Do you have specific go-tos for leads, basses, pads, etc.?
I tend to not have too much of a formula when writing and recording. I could use the same synth for bass, leads, pads, etc. I like the unpredictability of using a synth that most wouldn’t, for a specific section of my sound. Lately, I’ve been starting everything with the Bit One or the Juno 106. I definitely keep up with new hardware, but I think my interests have shifted a bit from synthesizers to outboard processing / recording equipment.
Are you working mostly in the box (in your DAW) for your processing?
I work both in and out of the box. Sometimes in a rush I’ll use the box. I have no shame in using the box – the only shame I might feel is that I have some amazing outboard gear that would love to be used. I use procrastination as a tool as well – if I’m given too much time, I tend to noodle around with things until I lose interest.
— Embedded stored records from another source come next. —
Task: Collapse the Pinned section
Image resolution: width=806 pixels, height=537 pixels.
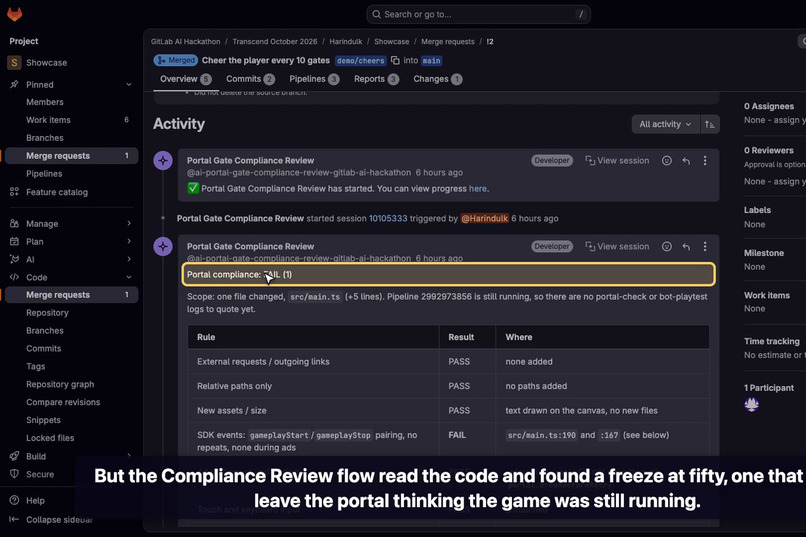Action: coord(129,85)
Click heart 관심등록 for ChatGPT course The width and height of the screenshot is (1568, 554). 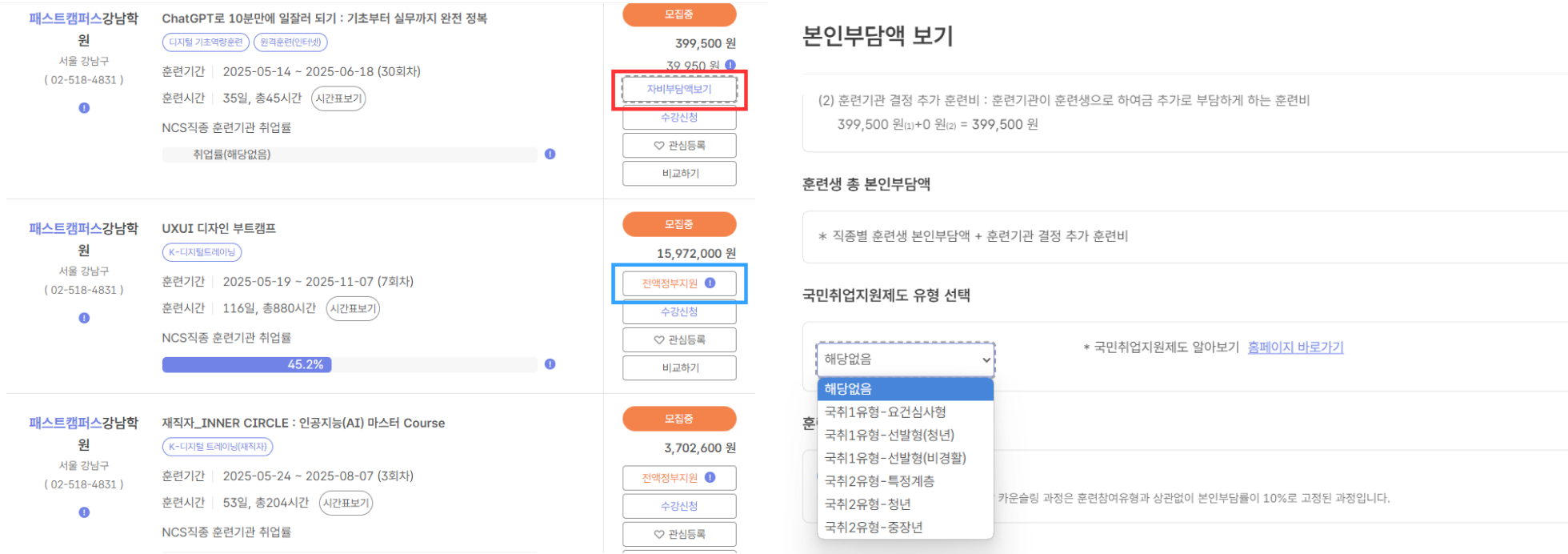679,145
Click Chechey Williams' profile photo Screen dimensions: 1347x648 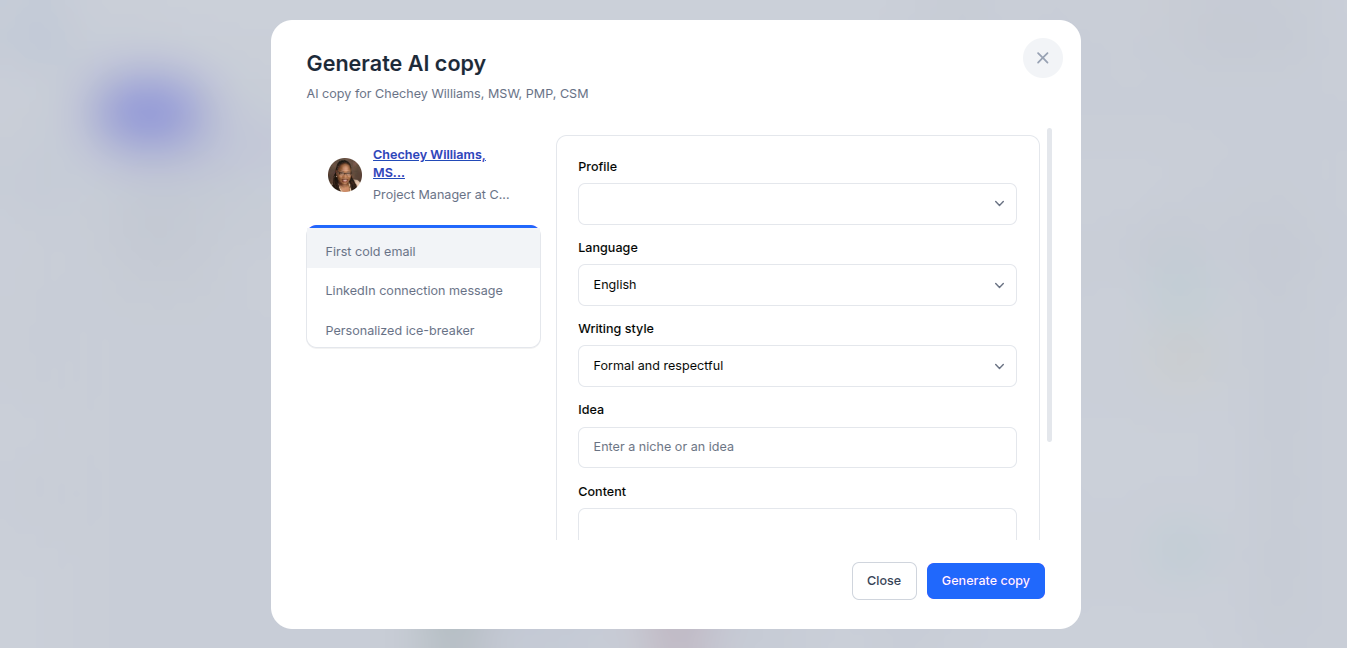[345, 175]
Despite incorporating so many sounds and tons of analog gear, your tracks maintain clarity and precision. Do you mix your own tracks? Are there any EQs, compressors, VSTs, etc. that you favor when it comes to mixing?
I mix all of my own tracks; most often, I tend to mixdown as the song naturally progresses. I like having access to everything, though writing and mixing at the same time can be difficult. I’ve been using a lot of the Universal Audio plugins for mixing as of late. I love the Chandler Limited Curve Bender Mastering EQ, Chandler Limited Zener Limiter, AMS Neve DFC Channel Strip, and the Ampex ATR-102.
Your music feels timeless in how it combines modern approaches and classic gear. Is there a particular era in gear production that you favor? Are there any particular stand-out synths or keyboards that you treasure?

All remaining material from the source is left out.